New York Islanders' Brian Strait watches as as goalie Thomas...

New York Islanders' Brian Strait watches as as goalie Thomas Greiss covers up a shot from the San Jose Sharks during the first period of an NHL hockey game Tuesday, Nov. 10, 2015, in San Jose, Calif. Credit: AP / Ben Margot

Jaroslav Halak allowed three goals in each of his first three starts as an Islander last season. He won all three before a four-game losing streak had many wondering if Halak were indeed the right goaltender for the job.

This season, he's allowed three or more goals only three times in his eight starts, yet his record is a rather pedestrian 4-3-1. Halak has been quite good to open this season, as has his backup, Thomas Greiss. The Islanders need more goals to make the goaltenders' efforts look better, but there are no worries in net to begin this season. Save percentage is the better measure of a goaltender's sharpness and Halak (.928) and Greiss (.927) are both doing well there.

"Every time you win, you take it as it comes," Halak said after the Islanders practiced at the Kings' facility on Wednesday. "It's tough to lose 2-1, 3-2, those close games that are low-scoring. But it's a long season and as long as you feel good, it's going to turn around."

Halak is likely to get the call Thursday night against the Kings. J-F Berube, the Isles' third goaltender who has only played once this season, will not get to face his old team. Halak and Greiss are simply going too well to let Berube crack the lineup.

"They've given us a chance to win every night, and that's all you can ask," Jack Capuano said. "We've been playing well in front of them, too. But they've been good all year and that's what you need."

Halak rebounded from that four-game losing streak last November with a strong outing in Anaheim -- where the Isles finish this current California trip on Friday -- and proceeded to reel off 11 consecutive victories, on his way to a franchise-record 38 wins.
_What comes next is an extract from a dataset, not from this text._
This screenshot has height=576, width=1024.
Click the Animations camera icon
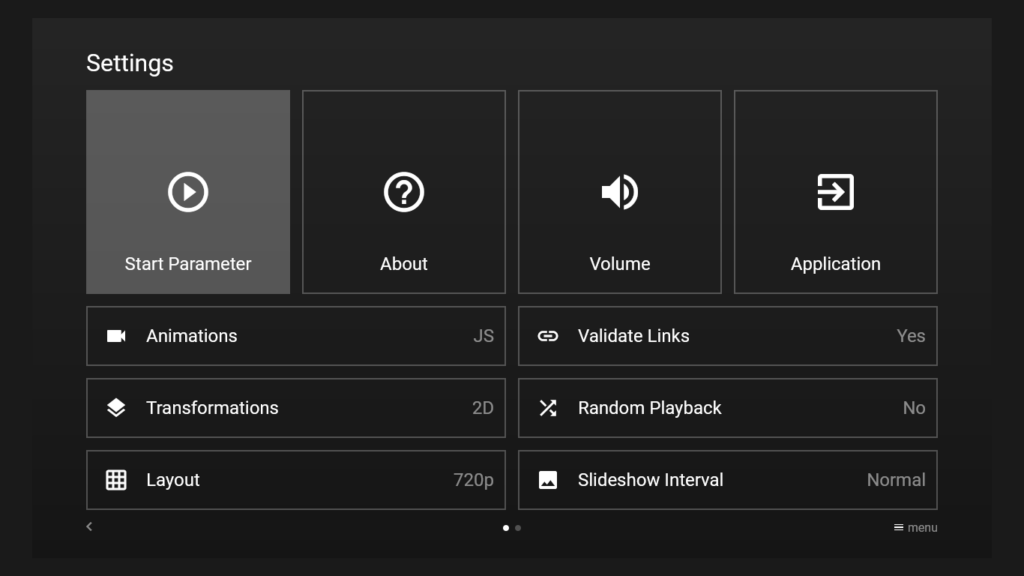point(116,336)
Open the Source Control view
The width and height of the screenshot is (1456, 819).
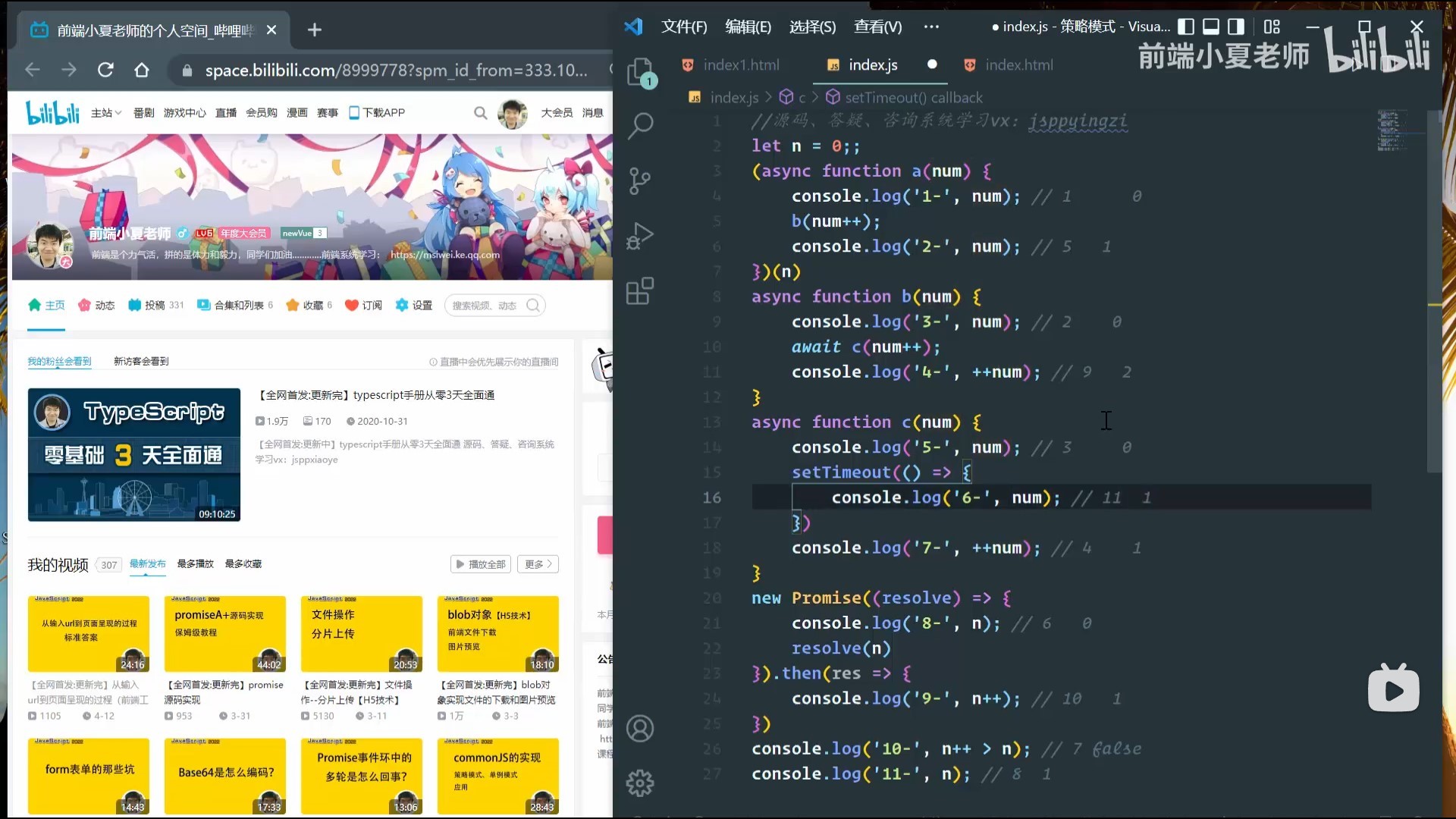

That helped erase the slow start he had to his first Islanders season.

This year, he had to come back from a training-camp injury that cost him most of camp and the first four games of the season. But once Halak did get into the flow of things, he's been ready for action once again.

"You probably have to work a little harder when you're injured to get ready for the season," Halak said. "I'm just happy to be playing games, I feel good and you just want the challenge every time you go out there."